--- Begin Quoted text ---

Consultation on changes to the scope and governance of the Gangmasters Licensing Authority

Closed 21 Jun 2013

Opened 26 Apr 2013


The purpose of this consultation is to seek views on the Government’s plans to change underpinning legislation to amend the scope of GLA licensing, to change the size and structure of the GLA Board and to suggest ideas for alternative sanctions that the GLA might use to tackle transgressions in this area.  This Website includes an online survey which you can use to give us your responses to the questions in the Consultation Document.

An Impact Assessment on the impact of the changes to the GLA is published to accompany this consultation.  You are also invited to comment on the estimates and assumptions made in the Impact Assessment and to let us have your own views on the impact, with your reasons. 

We would prefer you to give us your answers to the consultation questions and your views on the Impact Assessment using the online survey.  If you are unable to do so, we will accept responses via email to the consutlation email box.

There is a link to the Impact Assessment and to the Consultation Document below.  Alternatively, if you would like to receive hard copies of these documents, you may call Stephen Moorcroft at Defra on 020-7238-6295 or via email at and one will be sent to you.

--- End Quoted text ---
--- Begin Material supplied ---

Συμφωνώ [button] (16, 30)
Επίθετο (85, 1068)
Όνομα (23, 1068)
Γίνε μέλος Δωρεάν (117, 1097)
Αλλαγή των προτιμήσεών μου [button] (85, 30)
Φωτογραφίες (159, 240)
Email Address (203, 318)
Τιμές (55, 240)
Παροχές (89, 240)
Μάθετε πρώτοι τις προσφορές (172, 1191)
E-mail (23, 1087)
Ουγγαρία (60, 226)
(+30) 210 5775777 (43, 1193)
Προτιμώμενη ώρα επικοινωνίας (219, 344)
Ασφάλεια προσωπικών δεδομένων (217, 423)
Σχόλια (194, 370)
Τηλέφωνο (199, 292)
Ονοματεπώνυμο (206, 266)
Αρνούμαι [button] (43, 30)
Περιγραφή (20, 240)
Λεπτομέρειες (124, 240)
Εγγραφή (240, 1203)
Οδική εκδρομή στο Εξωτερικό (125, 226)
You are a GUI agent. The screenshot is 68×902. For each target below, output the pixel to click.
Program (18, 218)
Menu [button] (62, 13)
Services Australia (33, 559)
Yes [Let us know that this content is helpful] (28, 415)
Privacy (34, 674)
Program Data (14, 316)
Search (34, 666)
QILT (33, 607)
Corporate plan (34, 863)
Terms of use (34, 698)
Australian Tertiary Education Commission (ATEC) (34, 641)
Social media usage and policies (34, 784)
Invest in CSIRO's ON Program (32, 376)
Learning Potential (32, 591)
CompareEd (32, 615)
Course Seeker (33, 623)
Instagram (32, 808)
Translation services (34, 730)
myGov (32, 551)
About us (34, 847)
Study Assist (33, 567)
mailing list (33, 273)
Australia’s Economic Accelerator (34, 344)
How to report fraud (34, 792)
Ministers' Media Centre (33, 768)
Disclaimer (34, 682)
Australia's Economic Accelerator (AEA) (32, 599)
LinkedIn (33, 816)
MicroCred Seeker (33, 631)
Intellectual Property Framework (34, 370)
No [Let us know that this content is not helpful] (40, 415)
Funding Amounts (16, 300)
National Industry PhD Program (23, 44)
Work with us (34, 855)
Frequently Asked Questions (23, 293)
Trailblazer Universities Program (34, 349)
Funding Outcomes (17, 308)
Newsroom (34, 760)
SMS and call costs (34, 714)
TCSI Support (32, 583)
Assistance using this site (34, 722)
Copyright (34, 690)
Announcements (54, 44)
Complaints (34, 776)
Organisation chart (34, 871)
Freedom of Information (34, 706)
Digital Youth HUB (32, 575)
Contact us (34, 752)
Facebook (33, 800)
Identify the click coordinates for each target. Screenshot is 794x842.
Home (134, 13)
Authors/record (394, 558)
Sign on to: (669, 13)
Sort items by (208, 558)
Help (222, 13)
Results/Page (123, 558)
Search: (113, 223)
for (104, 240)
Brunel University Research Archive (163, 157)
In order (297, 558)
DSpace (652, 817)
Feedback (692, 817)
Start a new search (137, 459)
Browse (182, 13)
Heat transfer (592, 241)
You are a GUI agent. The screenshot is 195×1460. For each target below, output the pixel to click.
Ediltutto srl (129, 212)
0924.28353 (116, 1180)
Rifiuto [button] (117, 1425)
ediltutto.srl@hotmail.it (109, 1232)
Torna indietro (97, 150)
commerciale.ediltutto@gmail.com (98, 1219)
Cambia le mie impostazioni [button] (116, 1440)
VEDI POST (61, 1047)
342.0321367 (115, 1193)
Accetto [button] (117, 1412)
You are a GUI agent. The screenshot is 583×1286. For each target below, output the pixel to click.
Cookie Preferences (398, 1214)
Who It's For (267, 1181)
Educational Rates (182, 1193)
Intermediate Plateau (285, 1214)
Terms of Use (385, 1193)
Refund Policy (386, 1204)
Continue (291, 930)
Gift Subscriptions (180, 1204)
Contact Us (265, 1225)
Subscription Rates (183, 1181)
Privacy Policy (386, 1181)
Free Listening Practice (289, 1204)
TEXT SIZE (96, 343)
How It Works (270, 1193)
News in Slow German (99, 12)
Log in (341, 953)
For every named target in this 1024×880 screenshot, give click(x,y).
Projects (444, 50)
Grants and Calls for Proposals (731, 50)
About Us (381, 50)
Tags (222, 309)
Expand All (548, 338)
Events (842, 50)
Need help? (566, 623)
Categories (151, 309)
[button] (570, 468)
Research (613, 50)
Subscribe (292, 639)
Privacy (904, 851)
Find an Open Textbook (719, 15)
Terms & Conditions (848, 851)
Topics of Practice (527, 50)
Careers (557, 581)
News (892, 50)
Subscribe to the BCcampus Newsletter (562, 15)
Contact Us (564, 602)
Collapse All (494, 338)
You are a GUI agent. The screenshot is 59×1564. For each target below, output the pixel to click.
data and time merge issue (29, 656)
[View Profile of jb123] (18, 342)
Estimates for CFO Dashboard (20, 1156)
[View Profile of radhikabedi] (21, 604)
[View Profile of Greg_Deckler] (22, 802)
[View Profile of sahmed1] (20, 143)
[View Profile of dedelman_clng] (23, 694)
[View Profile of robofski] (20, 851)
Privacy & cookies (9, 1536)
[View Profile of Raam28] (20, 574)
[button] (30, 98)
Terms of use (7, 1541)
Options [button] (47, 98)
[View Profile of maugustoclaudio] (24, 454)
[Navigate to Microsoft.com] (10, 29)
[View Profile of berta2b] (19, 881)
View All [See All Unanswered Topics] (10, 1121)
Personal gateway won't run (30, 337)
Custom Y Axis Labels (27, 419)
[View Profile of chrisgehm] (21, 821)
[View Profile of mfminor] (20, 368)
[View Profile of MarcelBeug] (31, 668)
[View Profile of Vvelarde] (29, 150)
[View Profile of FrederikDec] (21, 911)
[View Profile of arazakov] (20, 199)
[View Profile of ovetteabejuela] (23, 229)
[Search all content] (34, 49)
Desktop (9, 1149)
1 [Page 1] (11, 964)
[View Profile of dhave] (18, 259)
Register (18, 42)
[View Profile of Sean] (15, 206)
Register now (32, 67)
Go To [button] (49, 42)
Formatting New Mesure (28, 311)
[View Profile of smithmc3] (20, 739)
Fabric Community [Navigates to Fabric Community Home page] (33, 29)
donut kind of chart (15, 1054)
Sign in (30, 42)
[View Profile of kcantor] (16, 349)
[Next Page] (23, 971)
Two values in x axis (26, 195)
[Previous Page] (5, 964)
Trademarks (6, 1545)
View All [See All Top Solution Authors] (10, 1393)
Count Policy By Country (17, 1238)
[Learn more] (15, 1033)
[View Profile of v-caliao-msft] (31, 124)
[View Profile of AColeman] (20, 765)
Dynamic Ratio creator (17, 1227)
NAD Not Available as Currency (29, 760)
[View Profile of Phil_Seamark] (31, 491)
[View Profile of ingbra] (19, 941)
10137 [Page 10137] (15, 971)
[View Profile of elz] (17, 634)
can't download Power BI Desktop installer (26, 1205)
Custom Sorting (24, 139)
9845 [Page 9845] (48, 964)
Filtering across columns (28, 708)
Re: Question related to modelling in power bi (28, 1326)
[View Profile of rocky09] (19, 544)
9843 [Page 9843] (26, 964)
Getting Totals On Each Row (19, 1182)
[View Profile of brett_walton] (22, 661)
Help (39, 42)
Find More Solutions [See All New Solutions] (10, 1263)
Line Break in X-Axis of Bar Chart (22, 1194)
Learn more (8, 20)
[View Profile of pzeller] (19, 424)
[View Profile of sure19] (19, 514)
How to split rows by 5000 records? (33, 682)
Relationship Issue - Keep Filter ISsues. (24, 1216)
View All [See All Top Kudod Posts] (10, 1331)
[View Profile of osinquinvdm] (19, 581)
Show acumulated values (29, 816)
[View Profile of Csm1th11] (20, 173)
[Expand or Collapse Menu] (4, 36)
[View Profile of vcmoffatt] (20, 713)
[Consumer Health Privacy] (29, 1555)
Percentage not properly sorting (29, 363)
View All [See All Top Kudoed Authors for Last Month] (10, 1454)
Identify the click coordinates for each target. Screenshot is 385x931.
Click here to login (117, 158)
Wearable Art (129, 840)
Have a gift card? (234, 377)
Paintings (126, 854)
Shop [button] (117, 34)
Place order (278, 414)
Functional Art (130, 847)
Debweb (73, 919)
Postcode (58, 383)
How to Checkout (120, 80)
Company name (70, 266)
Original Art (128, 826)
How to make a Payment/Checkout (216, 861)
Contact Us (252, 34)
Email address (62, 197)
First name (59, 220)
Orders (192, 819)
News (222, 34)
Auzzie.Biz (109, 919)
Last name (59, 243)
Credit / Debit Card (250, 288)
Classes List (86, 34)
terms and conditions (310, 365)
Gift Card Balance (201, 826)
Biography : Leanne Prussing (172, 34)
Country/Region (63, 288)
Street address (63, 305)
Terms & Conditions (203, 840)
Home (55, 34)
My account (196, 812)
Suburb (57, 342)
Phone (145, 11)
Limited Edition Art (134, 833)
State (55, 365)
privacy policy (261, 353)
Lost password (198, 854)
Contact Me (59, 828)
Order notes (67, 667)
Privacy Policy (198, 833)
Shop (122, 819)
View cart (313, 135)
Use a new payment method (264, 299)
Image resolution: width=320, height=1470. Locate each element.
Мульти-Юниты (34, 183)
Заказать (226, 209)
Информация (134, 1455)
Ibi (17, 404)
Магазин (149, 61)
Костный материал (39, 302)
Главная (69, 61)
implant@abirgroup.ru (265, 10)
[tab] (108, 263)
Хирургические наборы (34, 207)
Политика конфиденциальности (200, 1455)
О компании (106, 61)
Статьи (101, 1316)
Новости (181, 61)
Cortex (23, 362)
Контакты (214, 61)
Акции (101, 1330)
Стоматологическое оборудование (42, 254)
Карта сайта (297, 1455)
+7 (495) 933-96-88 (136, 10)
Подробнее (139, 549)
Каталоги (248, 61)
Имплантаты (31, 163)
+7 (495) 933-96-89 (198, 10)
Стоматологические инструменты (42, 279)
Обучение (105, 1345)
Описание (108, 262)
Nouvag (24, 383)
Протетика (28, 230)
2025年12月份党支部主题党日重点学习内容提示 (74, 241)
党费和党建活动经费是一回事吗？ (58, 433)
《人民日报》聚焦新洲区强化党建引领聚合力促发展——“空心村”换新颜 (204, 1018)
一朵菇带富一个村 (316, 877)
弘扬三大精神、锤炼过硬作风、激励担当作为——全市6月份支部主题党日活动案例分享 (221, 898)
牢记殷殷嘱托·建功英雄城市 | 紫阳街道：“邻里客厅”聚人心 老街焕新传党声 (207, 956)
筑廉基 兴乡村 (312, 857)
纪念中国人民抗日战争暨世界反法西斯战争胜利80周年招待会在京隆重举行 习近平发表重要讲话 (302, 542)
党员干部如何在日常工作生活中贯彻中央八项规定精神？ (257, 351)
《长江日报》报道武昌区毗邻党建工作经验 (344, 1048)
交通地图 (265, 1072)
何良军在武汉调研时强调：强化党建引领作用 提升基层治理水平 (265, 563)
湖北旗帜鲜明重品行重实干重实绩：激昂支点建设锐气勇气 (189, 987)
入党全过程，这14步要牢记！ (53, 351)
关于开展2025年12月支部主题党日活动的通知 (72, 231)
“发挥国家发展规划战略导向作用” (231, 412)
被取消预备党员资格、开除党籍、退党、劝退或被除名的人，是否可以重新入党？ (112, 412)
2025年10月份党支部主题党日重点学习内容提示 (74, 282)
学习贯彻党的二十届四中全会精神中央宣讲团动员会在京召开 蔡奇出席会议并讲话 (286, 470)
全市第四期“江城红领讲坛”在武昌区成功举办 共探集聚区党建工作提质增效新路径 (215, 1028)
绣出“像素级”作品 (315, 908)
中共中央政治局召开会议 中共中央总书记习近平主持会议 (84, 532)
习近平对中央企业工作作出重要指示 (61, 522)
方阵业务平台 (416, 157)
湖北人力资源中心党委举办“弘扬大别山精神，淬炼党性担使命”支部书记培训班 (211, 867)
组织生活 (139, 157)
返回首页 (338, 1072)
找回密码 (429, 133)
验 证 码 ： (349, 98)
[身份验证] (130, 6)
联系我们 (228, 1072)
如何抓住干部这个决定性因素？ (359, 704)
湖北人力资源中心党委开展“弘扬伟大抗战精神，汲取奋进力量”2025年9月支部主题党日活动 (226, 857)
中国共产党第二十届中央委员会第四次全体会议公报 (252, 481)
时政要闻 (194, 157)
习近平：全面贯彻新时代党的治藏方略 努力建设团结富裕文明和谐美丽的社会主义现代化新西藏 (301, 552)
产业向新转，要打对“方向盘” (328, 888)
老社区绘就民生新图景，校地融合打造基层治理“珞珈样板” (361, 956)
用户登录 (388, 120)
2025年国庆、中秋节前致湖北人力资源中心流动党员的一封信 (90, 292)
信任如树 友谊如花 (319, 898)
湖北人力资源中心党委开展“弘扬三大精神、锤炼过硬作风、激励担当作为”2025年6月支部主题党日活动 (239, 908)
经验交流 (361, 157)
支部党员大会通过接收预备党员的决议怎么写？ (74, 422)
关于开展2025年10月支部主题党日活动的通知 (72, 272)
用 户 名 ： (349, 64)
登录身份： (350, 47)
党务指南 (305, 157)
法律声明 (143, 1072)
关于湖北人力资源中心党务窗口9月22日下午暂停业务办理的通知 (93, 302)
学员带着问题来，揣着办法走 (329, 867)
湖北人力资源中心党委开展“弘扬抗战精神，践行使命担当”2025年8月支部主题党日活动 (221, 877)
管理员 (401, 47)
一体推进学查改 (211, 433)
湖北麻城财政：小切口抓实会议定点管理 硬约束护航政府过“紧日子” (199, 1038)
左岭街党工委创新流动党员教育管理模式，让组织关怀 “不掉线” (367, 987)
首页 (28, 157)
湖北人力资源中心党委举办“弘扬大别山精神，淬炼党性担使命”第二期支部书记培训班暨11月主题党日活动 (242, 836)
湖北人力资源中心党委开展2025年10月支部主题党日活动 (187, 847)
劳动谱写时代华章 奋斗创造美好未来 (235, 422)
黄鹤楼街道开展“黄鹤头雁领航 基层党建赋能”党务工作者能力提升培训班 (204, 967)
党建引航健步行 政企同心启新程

--- End Material supplied ---

■ **Work to be completed**: Write what comes next in the consultation page on the Gangmasters Licensing Authority, starting after its last sentence. The entries have no connection to the consultation page.

■ **Written answer**:
Separately from this Defra consultation the GLA have carried out a consultation on the administration of their licensing arrangements.  The GLA consultation set out proposals for change in the following areas: the application inspection process, earned recognition, license renewal process and changes to the public register and active check process. The GLA consultation opened on 28 January 2013 and closed on 22 March 2013.  A link to the GLA’s consultation page is included below.

Why your views matter

 The review of the operation of the GLA licensing scheme, undertaken as part of the Red Tape Challenge during the autumn of 2011, concluded that the most vulnerable workers in the regulated sectors should continue to receive the protection offered by the licensing regime.  However, the review recognised that the circumstances of supply of workers in some areas covered by licensing pose no serious risk of exploitation. 

The review recommended reducing the burden of inspections and fees on established, compliant businesses.  This would free the GLA to focus more closely on the gross abuse of workers with an increased commitment to tackling any unscrupulous gangmasters committing crimes including tax evasion, trafficking, health and safety negligence and other serious crimes. 

The GLA will target suspected serious and organised crime by working more closely with the Serious Organised Crime Authority, its successor, and other specialist law enforcement agencies across Government.  The review also concluded that the current sanctions available to the GLA would not provide the flexibility it requires to carry out its compliance and enforcement roles effectively and proportionately in the future. 

The Defra Minister of State made a statement to Parliament in May 2012 on the outcomes of the Red Tape Challenge review on the operations of the GLA.   The full text of the Written Ministerial Statement can be found in Annex 1 of the Consultation Document.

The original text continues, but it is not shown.